Ce que d’autres parents ne comprennent pas
Dès que j’en ai eu l’occasion, j’ai publié sur notre expérience sur les réseaux sociaux, surtout parce que j’étais encore mal à l’aise et que j’avais juste besoin de vider mon cœur. Je ne sais pas ce que j’attendais, mais ce n’était certainement pas le déluge de mères me disant que je ne devrais pas ressentir ce que je ressens. “Ils protègent juste les enfants,” ont beaucoup dit. “Tu devrais être reconnaissante.”
Plusieurs parents ont mentionné que leurs enfants avaient été interrogés sur leurs noms et leur destination par le passé. Certains se sont demandé si jamais on ne nous avait demandé cela auparavant peut-être parce que ma fille a une condition de santé chronique et voyage souvent dans sa poussette avec beaucoup de médicaments. “Peut-être qu’ils ont toujours pensé qu’elle était trop jeune pour être interrogée ?”
Tout cela est, bien sûr, une possibilité. Mais aucune des personnes commentant n’a mentionné que leurs enfants avaient été priés d’identifier leur relation avec eux. Cela m’a semblé personnel dans ce cas.
En fin de compte, nous allions bien. L’ensemble de l’affaire a duré moins d’une minute. Je comprends et respecte qu’il s’agit de prévenir le trafic d’enfants. Mais cela a révélé toutes mes peurs les plus profondes entourant l’adoption de ma fille—et toutes les manières dont je m’inquiète que d’autres puissent remettre en question son lien avec moi au fil des ans.
Et ce qui est pire, cela lui a fait réaliser pour la première fois que d’autres personnes pourraient ne pas savoir automatiquement qui nous sommes l’une pour l’autre. Cela l’a fait sentir une insécurité dans ce lien, ne serait-ce qu’un instant. Et je déteste cela pour elle.

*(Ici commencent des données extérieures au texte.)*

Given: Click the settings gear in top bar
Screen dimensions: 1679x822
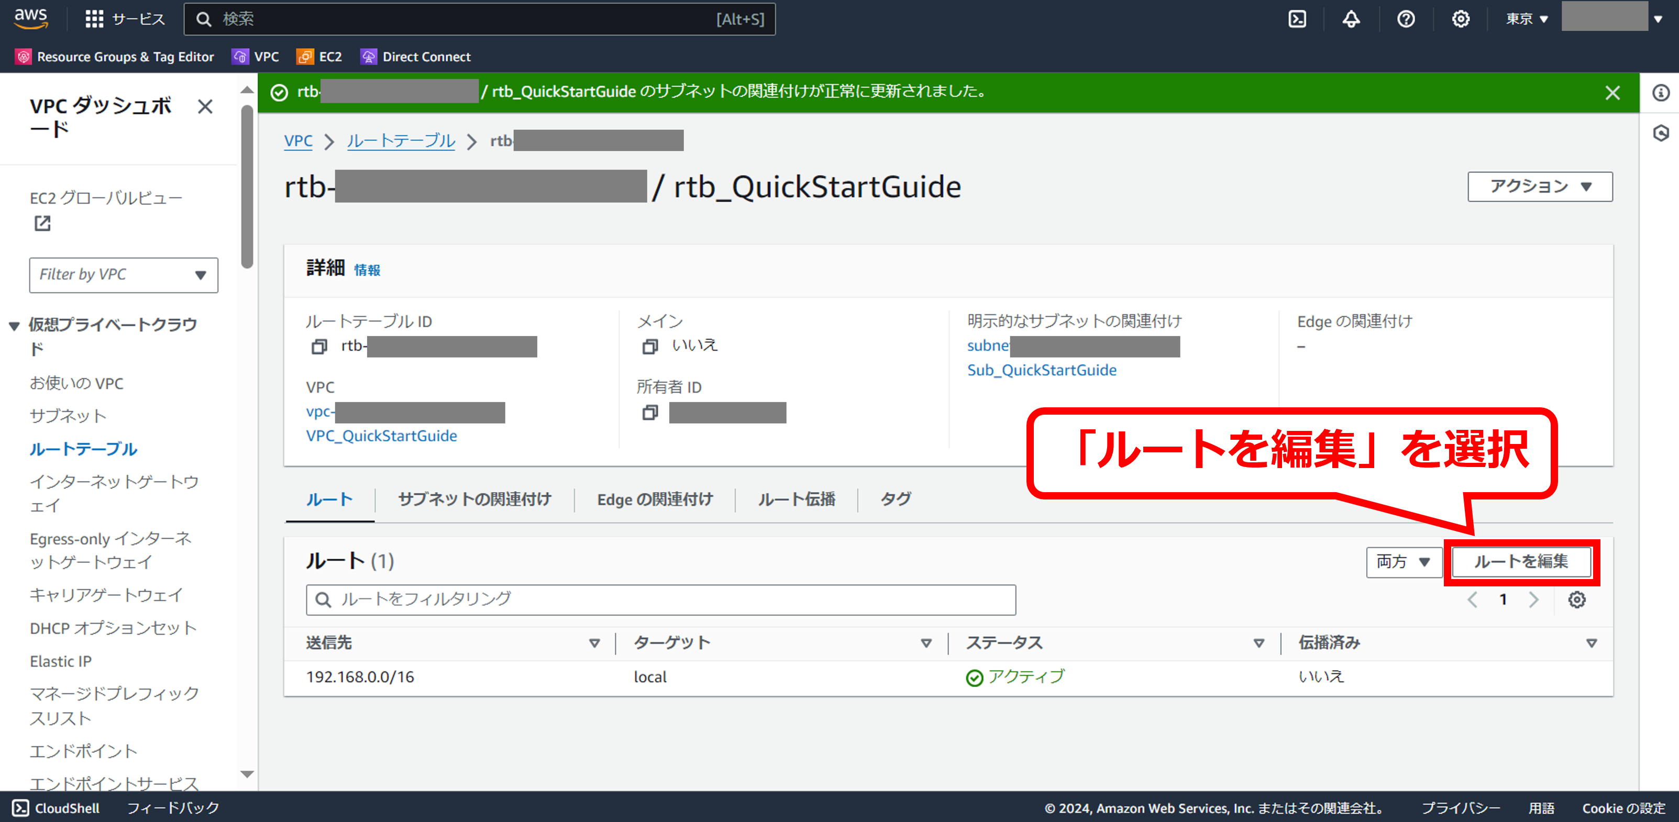Looking at the screenshot, I should click(x=1460, y=19).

Je déteste également le nombre de mères avec des enfants qu’elles ont mises au monde qui n’ont pas pris le temps de reconnaître que leurs expériences, et la perception de ces expériences, pourraient être différentes des nôtres. Au lieu de me dire que j’avais le droit d’avoir des sentiments, j’ai subi des reproches de mères blanches avec des enfants blancs pour quelque chose qu’elles ne pourraient jamais comprendre.
Elles ne savent pas ce que cela signifie de faire face à un niveau supplémentaire de scrutiny lorsque vous élevez un enfant d’origine raciale ou ethnique différente de la vôtre. Au lieu d’essayer de comprendre les sentiments liés à cela, surtout face à la remise en question de ma relation avec elle, elles me réprimandaient d’avoir des sentiments. Et c’était difficile. Peut-être même plus difficile que l’événement lui-même.
Avant de rentrer chez nous, j’ai préparé ma fille au fait qu’elle pourrait de nouveau être interrogée. Mais cela n’est pas arrivé. Elle a traversé la TSA sans un second regard. Et je poussai un soupir de soulagement. Tout en sachant que je vais probablement recommencer à voyager avec nos papiers. Juste au cas où.